═════ Vorliegender Text ═════

Auch viele der Sachverständigen haben betont, dass der Königsweg nicht unbedingt darin liegen kann – so hat es die Linke vorgeschlagen –, das Einkommen, das vorausgesetzt wird, auf die Geringfügigkeitsgrenze abzusenken. Denn dann hätten wir tatsächlich ein Problem, weil wir zwischen Brutto- und Nettoeinkommen unterscheiden müssten. Die Höhe der Beiträge, die ein versicherungspflichtig Beschäftigter heute in die gesetzliche Krankenversicherung einzahlt, richtet sich nach dem Bruttolohn und eben nicht nach dem Nettoeinkommen. Dieser wesentliche Unterschied muss natürlich mit in Betracht gezogen werden; sonst haben wir kein gerechtes System. Zur Lösung dieses Problems machen Sie keinen konkreten Vorschlag.
Wir haben einen anderen Vorschlag gemacht, der Sie demnächst hier im Hause beschäftigen wird. Dieser sieht die Absenkung auf das Niveau der sonstigen freiwillig Versicherten vor, das heißt, dass round about 1 000 Euro vorausgesetzt werden. Das würde dazu führen, dass wir eine vergleichbare Einkommensbetrachtung hätten, und wir würden einen Ausgleich zwischen Selbstständigen und versicherungspflichtig Beschäftigten möglich machen. Darum muss es im Kern gehen.
(Beifall beim BÜNDNIS 90/DIE GRÜNEN)

═════ Gespeicherte Daten ═════

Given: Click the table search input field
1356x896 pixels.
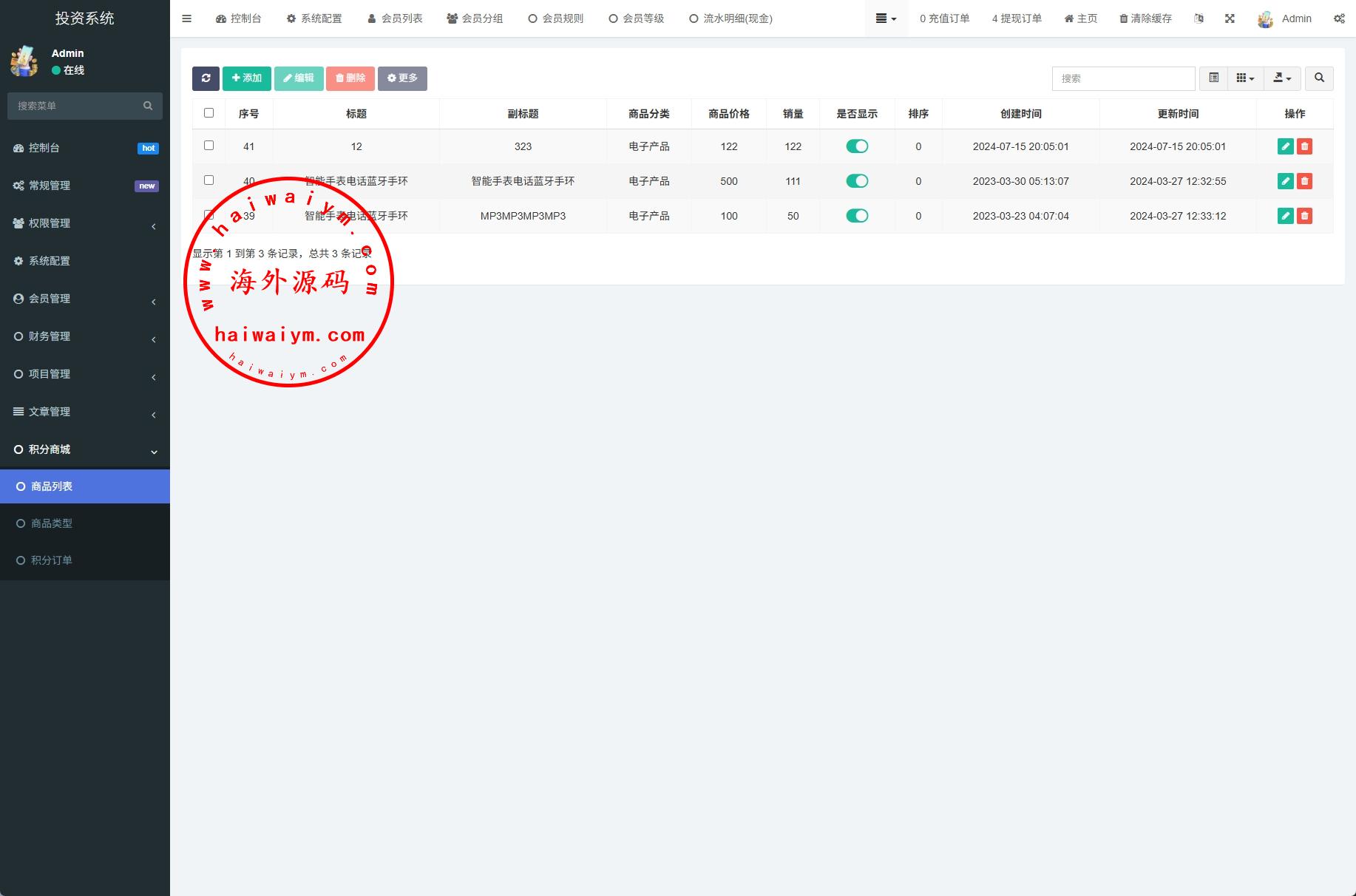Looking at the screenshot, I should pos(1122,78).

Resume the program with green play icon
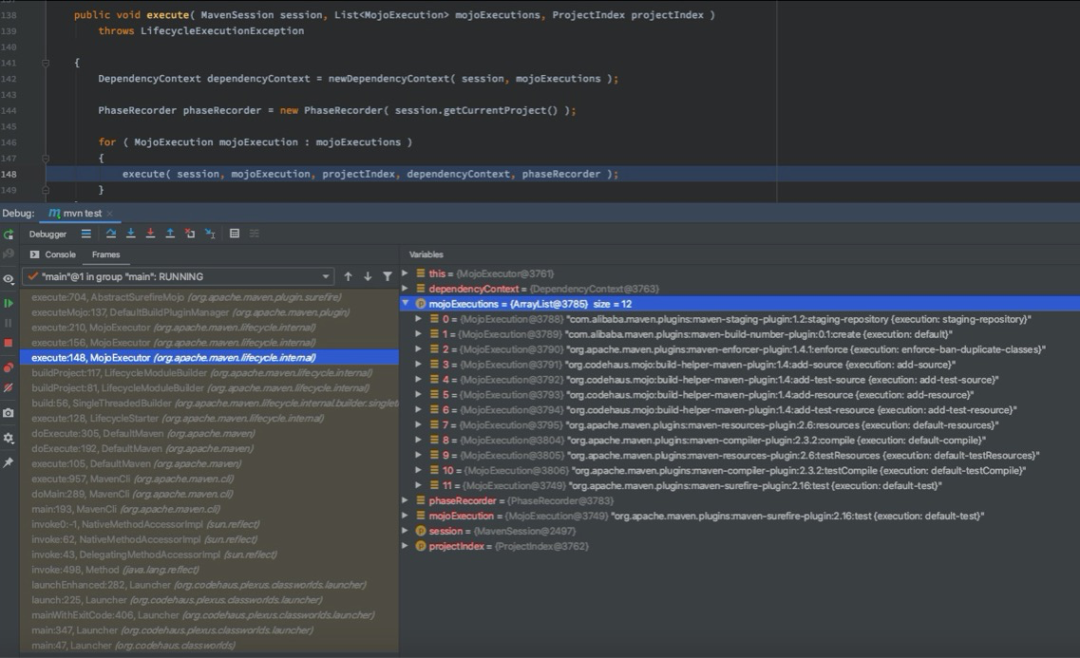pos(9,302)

═════

## Aufgaben:
[a] Nenne alle Gruppen von Versicherten oder Erwerbstätigen, die im Redeausschnitt zur Krankenversicherung vorkommen.
[b] Führe den Redeausschnitt zur Krankenversicherung im Anschluss an seinen letzten Satz weiter.

## Erwartete Antworten:
[a]
- versicherungspflichtig Beschäftigte
- sonstige freiwillig Versicherte
- Selbstständige

[b]
Was nicht geht, ist, gänzlich zu ignorieren, dass wir eine Lösung brauchen. Das müssen wir jetzt anpacken, und wir müssen es so anpacken, wie es zum Beispiel der Verband der Gründer und Selbstständigen nahegelegt hat, als er sagte: Es gibt nicht nur ein Problem bei der gesetzlichen Krankenversicherung und der Krankenversicherungsabsicherung allgemein, sondern auch bei der Rente. – Vielen Menschen in den Gruppen, über die wir hier reden – immerhin, so wird geschätzt, betrifft dies 320 000 Menschen in Deutschland; diese Zahl wurde genannt –, fehlen auch die Mittel für eine vernünftige Altersabsicherung. Das müssen wir zusammenbringen.
Vizepräsidentin Petra Pau:
Frau Kollegin, achten Sie bitte auf die Zeit?
Maria Klein-Schmeink (BÜNDNIS 90/DIE GRÜNEN):
Zu diesem Thema haben wir Ihnen einen Vorschlag vorgelegt, über den wir hier irgendwann nach Ostern debattieren werden. Ich hoffe, dass Sie sich dann mit etwas mehr Sorgfalt mit diesem Thema auseinandersetzen. Die vielen kleinen Selbstständigen, die einen wesentlichen Beitrag für die gesellschaftliche Entwicklung hier in Deutschland leisten, haben es verdient, dass Sie da genauer hinschauen.